- **What the exercise asks**
Nothing in the records below should be altered when they are retyped.

Items listed in a dataset:
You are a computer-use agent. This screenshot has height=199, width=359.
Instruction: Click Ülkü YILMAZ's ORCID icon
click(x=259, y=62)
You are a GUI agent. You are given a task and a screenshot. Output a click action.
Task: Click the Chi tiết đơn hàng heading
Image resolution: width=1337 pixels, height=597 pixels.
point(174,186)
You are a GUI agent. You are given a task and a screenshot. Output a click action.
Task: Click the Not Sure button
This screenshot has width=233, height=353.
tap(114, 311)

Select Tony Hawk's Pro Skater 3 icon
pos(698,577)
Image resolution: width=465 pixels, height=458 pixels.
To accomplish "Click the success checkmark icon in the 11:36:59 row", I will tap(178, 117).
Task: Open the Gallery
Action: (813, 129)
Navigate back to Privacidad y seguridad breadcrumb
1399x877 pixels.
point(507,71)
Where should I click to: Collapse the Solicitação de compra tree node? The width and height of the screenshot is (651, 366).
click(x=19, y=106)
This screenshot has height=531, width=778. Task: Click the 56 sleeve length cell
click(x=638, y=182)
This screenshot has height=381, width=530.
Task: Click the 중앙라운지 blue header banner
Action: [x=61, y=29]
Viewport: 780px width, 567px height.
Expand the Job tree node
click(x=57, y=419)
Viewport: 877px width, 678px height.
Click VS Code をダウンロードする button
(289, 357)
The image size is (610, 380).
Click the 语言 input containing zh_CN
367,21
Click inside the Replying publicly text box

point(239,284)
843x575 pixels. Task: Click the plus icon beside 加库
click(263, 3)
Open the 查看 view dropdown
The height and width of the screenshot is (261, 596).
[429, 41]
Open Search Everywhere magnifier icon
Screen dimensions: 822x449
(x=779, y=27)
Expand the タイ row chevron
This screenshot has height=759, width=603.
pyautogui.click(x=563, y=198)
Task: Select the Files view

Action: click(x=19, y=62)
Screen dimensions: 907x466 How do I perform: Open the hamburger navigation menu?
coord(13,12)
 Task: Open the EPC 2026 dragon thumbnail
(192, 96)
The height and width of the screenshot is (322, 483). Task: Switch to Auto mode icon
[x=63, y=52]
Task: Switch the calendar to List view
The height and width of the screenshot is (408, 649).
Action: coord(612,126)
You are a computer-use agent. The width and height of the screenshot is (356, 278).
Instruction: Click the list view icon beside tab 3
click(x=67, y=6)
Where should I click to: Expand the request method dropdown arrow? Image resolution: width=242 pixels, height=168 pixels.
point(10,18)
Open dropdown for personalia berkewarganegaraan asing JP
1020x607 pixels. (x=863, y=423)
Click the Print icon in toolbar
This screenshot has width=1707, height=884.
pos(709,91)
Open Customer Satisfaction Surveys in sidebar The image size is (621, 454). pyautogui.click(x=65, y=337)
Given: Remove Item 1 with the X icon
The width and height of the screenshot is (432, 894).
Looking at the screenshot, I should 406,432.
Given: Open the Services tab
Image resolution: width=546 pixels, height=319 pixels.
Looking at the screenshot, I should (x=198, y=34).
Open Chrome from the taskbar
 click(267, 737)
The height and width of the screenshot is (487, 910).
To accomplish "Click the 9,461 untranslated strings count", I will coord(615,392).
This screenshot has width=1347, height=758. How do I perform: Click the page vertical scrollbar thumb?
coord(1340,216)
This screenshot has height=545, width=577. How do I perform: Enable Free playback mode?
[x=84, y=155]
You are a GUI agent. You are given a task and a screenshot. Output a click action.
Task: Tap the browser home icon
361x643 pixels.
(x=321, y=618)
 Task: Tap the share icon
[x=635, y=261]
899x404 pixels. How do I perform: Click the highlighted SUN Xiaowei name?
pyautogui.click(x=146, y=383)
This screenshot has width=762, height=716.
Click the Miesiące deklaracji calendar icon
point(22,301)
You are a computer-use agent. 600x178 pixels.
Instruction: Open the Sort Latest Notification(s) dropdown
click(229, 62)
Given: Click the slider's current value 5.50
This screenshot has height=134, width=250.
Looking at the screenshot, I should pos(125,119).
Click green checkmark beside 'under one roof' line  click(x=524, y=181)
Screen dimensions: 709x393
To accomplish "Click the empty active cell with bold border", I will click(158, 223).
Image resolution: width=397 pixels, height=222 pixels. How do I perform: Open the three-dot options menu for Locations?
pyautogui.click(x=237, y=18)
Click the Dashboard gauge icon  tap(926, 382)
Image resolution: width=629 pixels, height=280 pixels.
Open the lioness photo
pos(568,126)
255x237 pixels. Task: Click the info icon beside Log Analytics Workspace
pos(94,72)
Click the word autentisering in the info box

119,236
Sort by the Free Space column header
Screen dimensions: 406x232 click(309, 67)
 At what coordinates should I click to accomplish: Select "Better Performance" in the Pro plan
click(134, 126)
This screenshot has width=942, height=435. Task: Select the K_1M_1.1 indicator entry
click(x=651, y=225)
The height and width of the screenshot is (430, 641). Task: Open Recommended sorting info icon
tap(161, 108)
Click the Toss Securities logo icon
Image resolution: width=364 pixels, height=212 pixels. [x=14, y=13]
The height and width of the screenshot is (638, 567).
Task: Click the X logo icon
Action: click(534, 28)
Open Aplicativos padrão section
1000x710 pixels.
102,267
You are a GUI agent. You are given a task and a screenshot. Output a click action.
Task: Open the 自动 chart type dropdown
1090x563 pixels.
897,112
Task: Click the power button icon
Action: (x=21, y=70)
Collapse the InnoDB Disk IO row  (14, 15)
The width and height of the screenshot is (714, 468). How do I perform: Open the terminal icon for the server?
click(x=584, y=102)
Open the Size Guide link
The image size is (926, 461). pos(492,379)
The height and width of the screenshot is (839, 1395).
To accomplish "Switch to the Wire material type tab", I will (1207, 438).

- **Solution for this exercise**
You are a computer-use agent. This screenshot has height=199, width=359.
Instruction: Click Ülkü YILMAZ's ORCID icon
click(x=259, y=62)
You are a GUI agent. You are given a task and a screenshot. Output a click action.
Task: Click the Chi tiết đơn hàng heading
Image resolution: width=1337 pixels, height=597 pixels.
point(174,186)
You are a GUI agent. You are given a task and a screenshot. Output a click action.
Task: Click the Not Sure button
This screenshot has width=233, height=353.
tap(114, 311)

Select Tony Hawk's Pro Skater 3 icon
pos(698,577)
Image resolution: width=465 pixels, height=458 pixels.
To accomplish "Click the success checkmark icon in the 11:36:59 row", I will tap(178, 117).
Task: Open the Gallery
Action: (813, 129)
Navigate back to Privacidad y seguridad breadcrumb
1399x877 pixels.
point(507,71)
Where should I click to: Collapse the Solicitação de compra tree node? The width and height of the screenshot is (651, 366).
click(x=19, y=106)
This screenshot has height=531, width=778. Task: Click the 56 sleeve length cell
click(x=638, y=182)
This screenshot has height=381, width=530.
Task: Click the 중앙라운지 blue header banner
Action: [x=61, y=29]
Viewport: 780px width, 567px height.
Expand the Job tree node
click(x=57, y=419)
Viewport: 877px width, 678px height.
Click VS Code をダウンロードする button
(289, 357)
The image size is (610, 380).
Click the 语言 input containing zh_CN
367,21
Click inside the Replying publicly text box

point(239,284)
843x575 pixels. Task: Click the plus icon beside 加库
click(263, 3)
Open the 查看 view dropdown
The height and width of the screenshot is (261, 596).
[429, 41]
Open Search Everywhere magnifier icon
Screen dimensions: 822x449
(x=779, y=27)
Expand the タイ row chevron
This screenshot has height=759, width=603.
pyautogui.click(x=563, y=198)
Task: Select the Files view

Action: click(x=19, y=62)
Screen dimensions: 907x466 How do I perform: Open the hamburger navigation menu?
coord(13,12)
 Task: Open the EPC 2026 dragon thumbnail
(192, 96)
The height and width of the screenshot is (322, 483). Task: Switch to Auto mode icon
[x=63, y=52]
Task: Switch the calendar to List view
The height and width of the screenshot is (408, 649).
Action: coord(612,126)
You are a computer-use agent. The width and height of the screenshot is (356, 278).
Instruction: Click the list view icon beside tab 3
click(x=67, y=6)
Where should I click to: Expand the request method dropdown arrow? Image resolution: width=242 pixels, height=168 pixels.
point(10,18)
Open dropdown for personalia berkewarganegaraan asing JP
1020x607 pixels. (x=863, y=423)
Click the Print icon in toolbar
This screenshot has width=1707, height=884.
pos(709,91)
Open Customer Satisfaction Surveys in sidebar The image size is (621, 454). pyautogui.click(x=65, y=337)
Given: Remove Item 1 with the X icon
The width and height of the screenshot is (432, 894).
Looking at the screenshot, I should 406,432.
Given: Open the Services tab
Image resolution: width=546 pixels, height=319 pixels.
Looking at the screenshot, I should (x=198, y=34).
Open Chrome from the taskbar
 click(267, 737)
The height and width of the screenshot is (487, 910).
To accomplish "Click the 9,461 untranslated strings count", I will coord(615,392).
This screenshot has width=1347, height=758. How do I perform: Click the page vertical scrollbar thumb?
coord(1340,216)
This screenshot has height=545, width=577. How do I perform: Enable Free playback mode?
[x=84, y=155]
You are a GUI agent. You are given a task and a screenshot. Output a click action.
Task: Tap the browser home icon
361x643 pixels.
(x=321, y=618)
 Task: Tap the share icon
[x=635, y=261]
899x404 pixels. How do I perform: Click the highlighted SUN Xiaowei name?
pyautogui.click(x=146, y=383)
This screenshot has width=762, height=716.
Click the Miesiące deklaracji calendar icon
point(22,301)
You are a computer-use agent. 600x178 pixels.
Instruction: Open the Sort Latest Notification(s) dropdown
click(229, 62)
Given: Click the slider's current value 5.50
This screenshot has height=134, width=250.
Looking at the screenshot, I should pos(125,119).
Click green checkmark beside 'under one roof' line  click(x=524, y=181)
Screen dimensions: 709x393
To accomplish "Click the empty active cell with bold border", I will click(158, 223).
Image resolution: width=397 pixels, height=222 pixels. How do I perform: Open the three-dot options menu for Locations?
pyautogui.click(x=237, y=18)
Click the Dashboard gauge icon  tap(926, 382)
Image resolution: width=629 pixels, height=280 pixels.
Open the lioness photo
pos(568,126)
255x237 pixels. Task: Click the info icon beside Log Analytics Workspace
pos(94,72)
Click the word autentisering in the info box

119,236
Sort by the Free Space column header
Screen dimensions: 406x232 click(309, 67)
 At what coordinates should I click to accomplish: Select "Better Performance" in the Pro plan
click(134, 126)
This screenshot has width=942, height=435. Task: Select the K_1M_1.1 indicator entry
click(x=651, y=225)
The height and width of the screenshot is (430, 641). Task: Open Recommended sorting info icon
tap(161, 108)
Click the Toss Securities logo icon
Image resolution: width=364 pixels, height=212 pixels. [x=14, y=13]
The height and width of the screenshot is (638, 567).
Task: Click the X logo icon
Action: click(534, 28)
Open Aplicativos padrão section
1000x710 pixels.
102,267
You are a GUI agent. You are given a task and a screenshot. Output a click action.
Task: Open the 自动 chart type dropdown
1090x563 pixels.
897,112
Task: Click the power button icon
Action: (x=21, y=70)
Collapse the InnoDB Disk IO row  (14, 15)
The width and height of the screenshot is (714, 468). How do I perform: Open the terminal icon for the server?
click(x=584, y=102)
Open the Size Guide link
The image size is (926, 461). pos(492,379)
The height and width of the screenshot is (839, 1395).
To accomplish "Switch to the Wire material type tab", I will (1207, 438).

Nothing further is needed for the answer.